__Problem statement__: Among the records below, determine how many lines have the word "text" in them; output only the number.

======== Supplied records ========

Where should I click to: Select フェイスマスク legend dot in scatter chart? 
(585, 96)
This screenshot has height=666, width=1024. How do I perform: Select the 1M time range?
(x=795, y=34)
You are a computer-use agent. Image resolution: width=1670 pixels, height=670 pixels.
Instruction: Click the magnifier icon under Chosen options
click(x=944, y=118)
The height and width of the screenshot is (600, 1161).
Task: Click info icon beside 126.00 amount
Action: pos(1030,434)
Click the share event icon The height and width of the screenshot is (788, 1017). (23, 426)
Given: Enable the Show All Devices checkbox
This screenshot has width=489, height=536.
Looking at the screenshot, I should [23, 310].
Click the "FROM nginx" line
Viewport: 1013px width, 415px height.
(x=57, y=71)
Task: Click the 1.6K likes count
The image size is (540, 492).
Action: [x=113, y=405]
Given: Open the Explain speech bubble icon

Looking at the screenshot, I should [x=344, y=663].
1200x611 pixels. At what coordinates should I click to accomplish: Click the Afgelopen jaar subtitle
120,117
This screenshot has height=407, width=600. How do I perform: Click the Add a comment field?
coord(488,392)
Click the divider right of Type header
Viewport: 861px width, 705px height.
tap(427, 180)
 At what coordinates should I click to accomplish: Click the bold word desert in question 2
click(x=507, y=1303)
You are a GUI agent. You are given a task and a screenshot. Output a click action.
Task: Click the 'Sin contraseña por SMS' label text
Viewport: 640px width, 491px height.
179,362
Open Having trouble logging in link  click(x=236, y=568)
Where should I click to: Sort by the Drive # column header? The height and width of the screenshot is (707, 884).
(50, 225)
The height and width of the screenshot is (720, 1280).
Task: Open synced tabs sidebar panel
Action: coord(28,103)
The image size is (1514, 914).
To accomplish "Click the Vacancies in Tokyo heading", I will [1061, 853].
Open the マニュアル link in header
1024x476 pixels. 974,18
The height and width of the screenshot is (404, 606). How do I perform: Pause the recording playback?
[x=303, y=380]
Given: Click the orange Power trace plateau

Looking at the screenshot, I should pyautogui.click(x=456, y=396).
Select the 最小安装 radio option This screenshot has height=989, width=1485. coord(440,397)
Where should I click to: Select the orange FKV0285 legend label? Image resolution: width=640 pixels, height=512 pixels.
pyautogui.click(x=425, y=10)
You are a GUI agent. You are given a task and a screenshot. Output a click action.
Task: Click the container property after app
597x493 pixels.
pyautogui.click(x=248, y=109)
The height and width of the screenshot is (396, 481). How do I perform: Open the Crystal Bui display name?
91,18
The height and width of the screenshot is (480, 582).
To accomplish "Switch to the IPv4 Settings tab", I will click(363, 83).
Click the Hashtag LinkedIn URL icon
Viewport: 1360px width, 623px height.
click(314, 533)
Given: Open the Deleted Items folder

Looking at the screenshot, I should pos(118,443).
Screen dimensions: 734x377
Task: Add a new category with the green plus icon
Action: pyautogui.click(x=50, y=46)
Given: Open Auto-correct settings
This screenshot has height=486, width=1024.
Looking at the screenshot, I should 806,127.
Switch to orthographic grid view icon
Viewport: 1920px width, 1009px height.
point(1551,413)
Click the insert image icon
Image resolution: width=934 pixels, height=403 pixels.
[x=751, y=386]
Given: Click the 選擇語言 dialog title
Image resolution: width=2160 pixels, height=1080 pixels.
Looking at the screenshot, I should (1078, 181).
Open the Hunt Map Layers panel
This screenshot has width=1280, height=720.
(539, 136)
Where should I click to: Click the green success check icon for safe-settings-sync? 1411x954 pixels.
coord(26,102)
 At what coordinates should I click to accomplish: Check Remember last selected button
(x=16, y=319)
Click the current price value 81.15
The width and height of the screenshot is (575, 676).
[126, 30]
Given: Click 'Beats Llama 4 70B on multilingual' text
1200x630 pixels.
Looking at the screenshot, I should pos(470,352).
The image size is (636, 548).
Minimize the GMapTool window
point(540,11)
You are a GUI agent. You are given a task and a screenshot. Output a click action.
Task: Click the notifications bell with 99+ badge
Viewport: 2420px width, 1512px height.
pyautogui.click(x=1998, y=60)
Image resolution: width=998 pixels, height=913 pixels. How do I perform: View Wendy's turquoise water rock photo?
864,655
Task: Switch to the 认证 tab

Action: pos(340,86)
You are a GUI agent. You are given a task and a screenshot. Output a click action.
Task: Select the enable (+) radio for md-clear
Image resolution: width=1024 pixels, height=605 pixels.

========

__Your response__: 2